→ Task objective
Copy the data exactly from the line that contains "You are a computer-use" through the line that contains "Instruction: Toggle the", keeping both end lines and leaving out everything else.

---+---

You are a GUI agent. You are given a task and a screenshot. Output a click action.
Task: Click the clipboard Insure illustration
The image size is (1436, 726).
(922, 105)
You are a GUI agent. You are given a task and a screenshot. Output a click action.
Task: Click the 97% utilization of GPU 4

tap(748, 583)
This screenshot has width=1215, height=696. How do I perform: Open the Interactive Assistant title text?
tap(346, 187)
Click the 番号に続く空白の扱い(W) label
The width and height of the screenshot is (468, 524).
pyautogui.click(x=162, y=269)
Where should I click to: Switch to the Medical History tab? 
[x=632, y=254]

---+---

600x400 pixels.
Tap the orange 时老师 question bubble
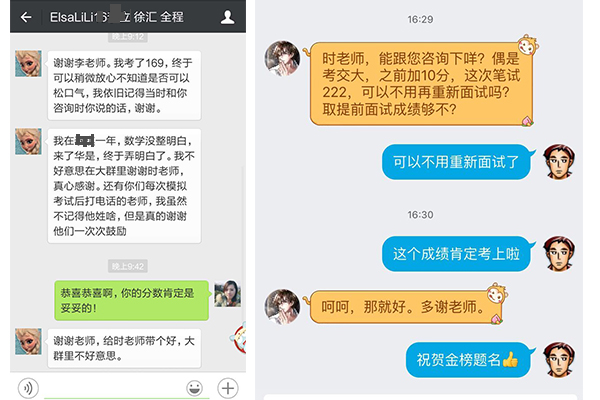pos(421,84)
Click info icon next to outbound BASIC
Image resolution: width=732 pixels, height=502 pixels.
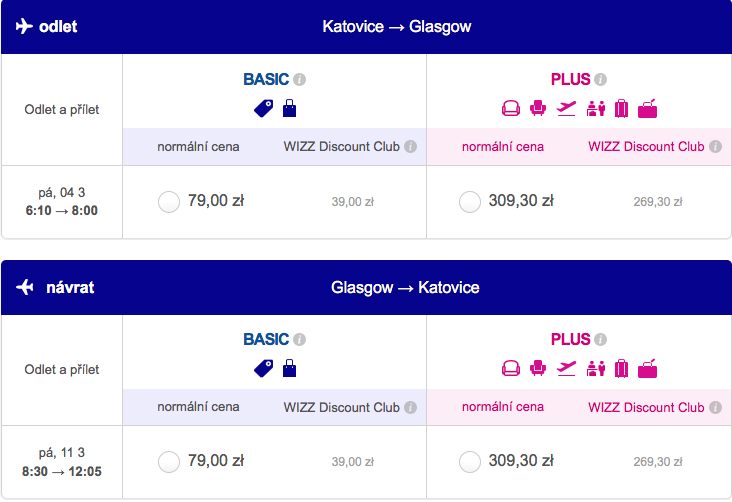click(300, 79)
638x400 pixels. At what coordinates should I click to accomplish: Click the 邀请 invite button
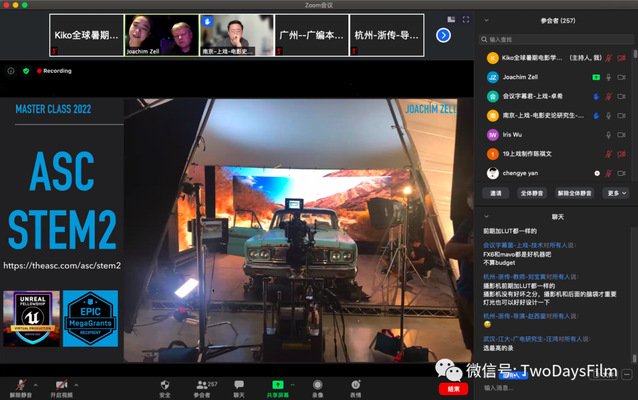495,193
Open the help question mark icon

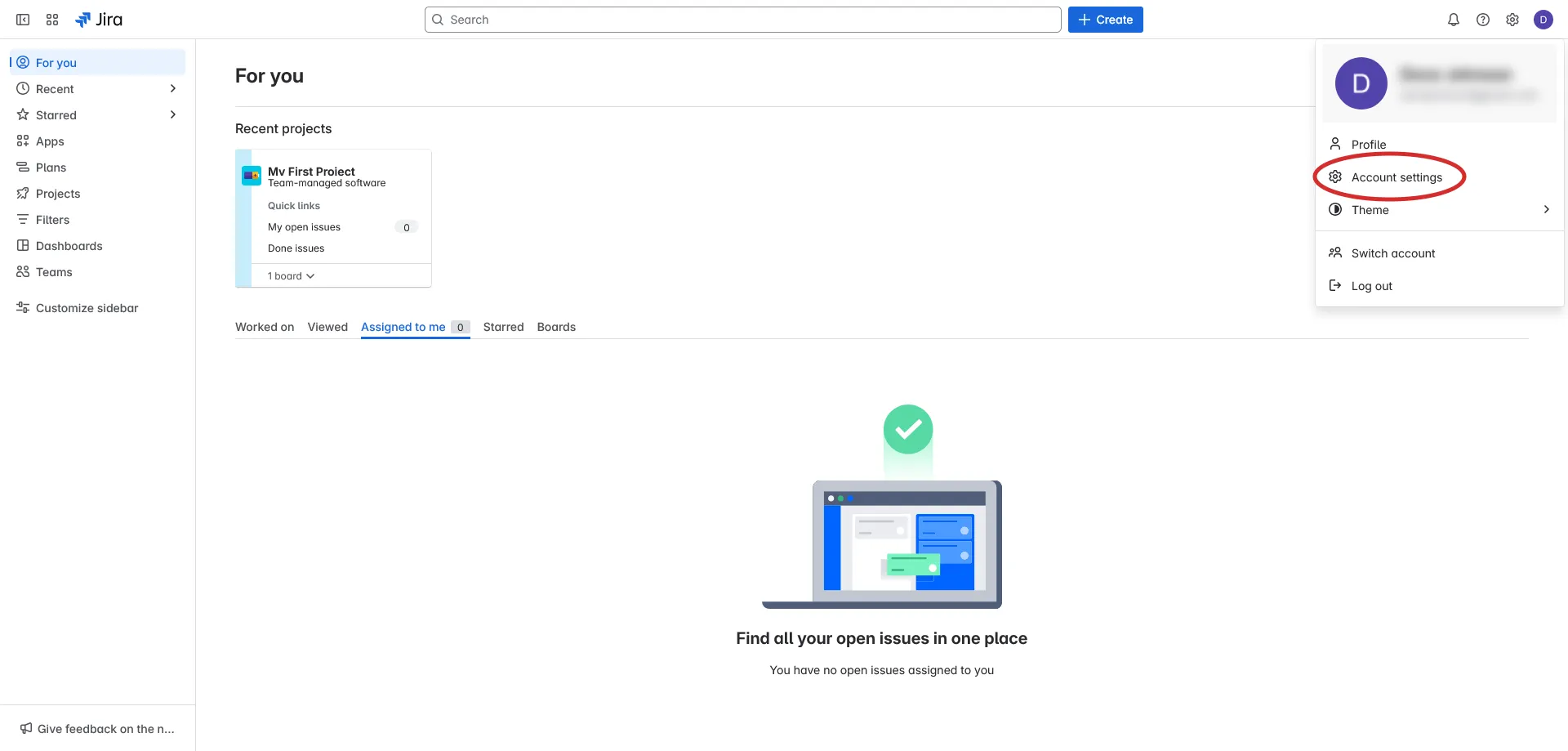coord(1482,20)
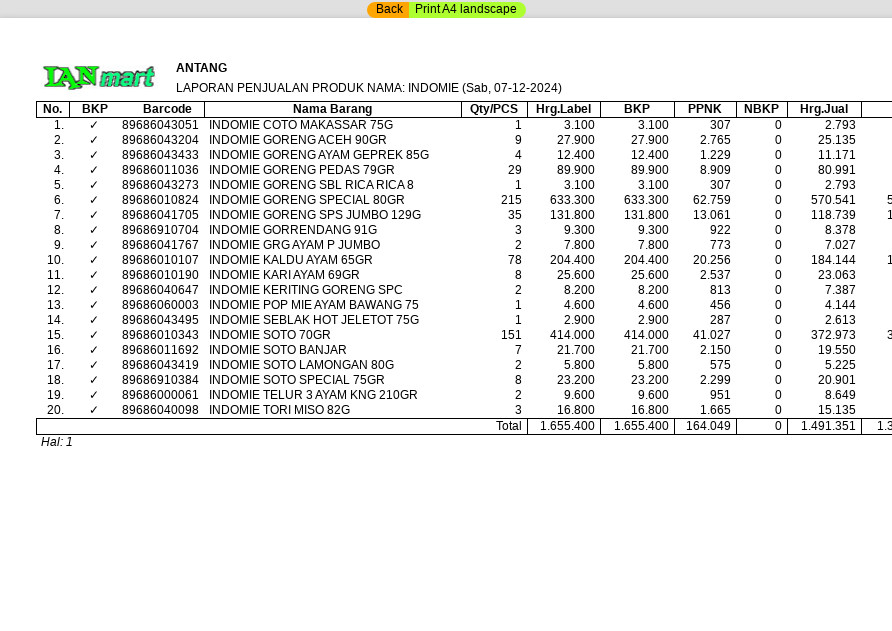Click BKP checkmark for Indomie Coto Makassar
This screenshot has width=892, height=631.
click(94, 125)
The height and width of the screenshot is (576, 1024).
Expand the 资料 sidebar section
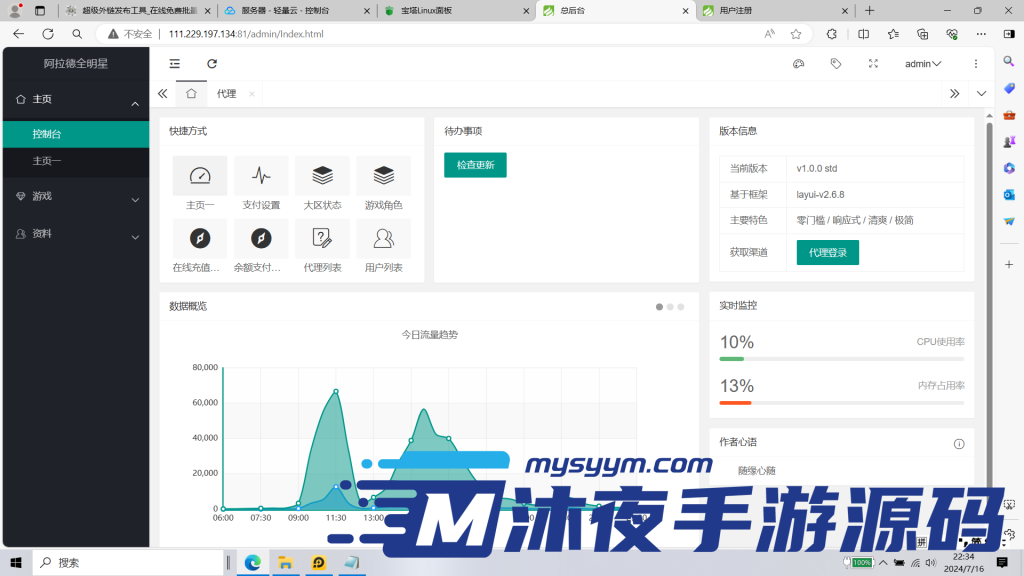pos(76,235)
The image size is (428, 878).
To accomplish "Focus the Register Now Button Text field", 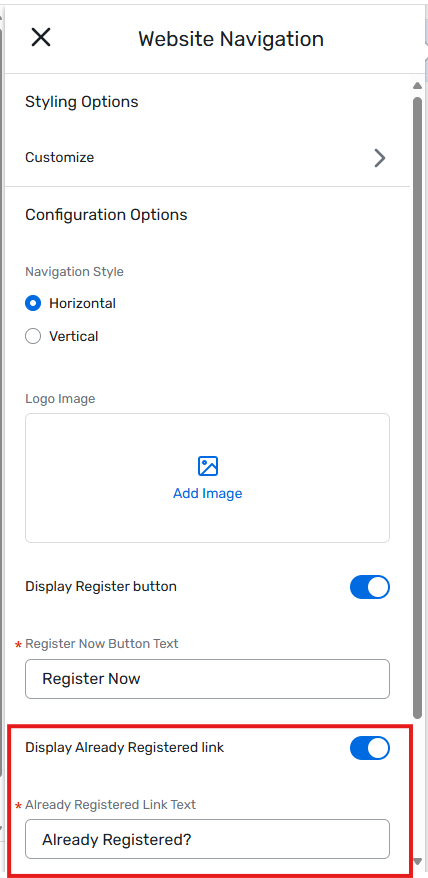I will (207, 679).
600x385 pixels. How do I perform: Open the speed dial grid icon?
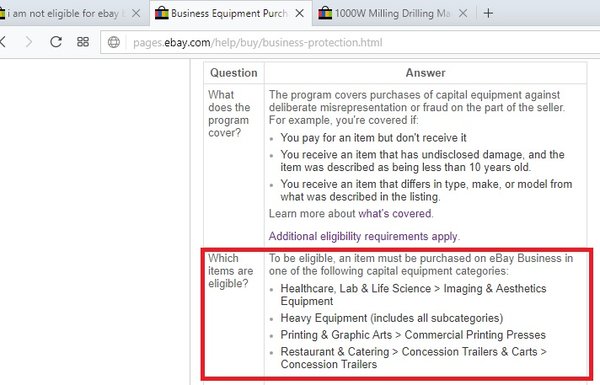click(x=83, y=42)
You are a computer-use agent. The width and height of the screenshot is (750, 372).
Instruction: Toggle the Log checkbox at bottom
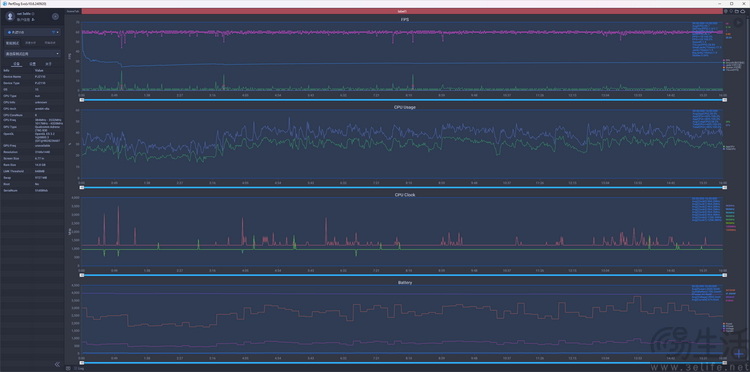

---+---

→ Answer box
You are a computer-use agent. The width and height of the screenshot is (750, 372).
Instruction: Toggle the Log checkbox at bottom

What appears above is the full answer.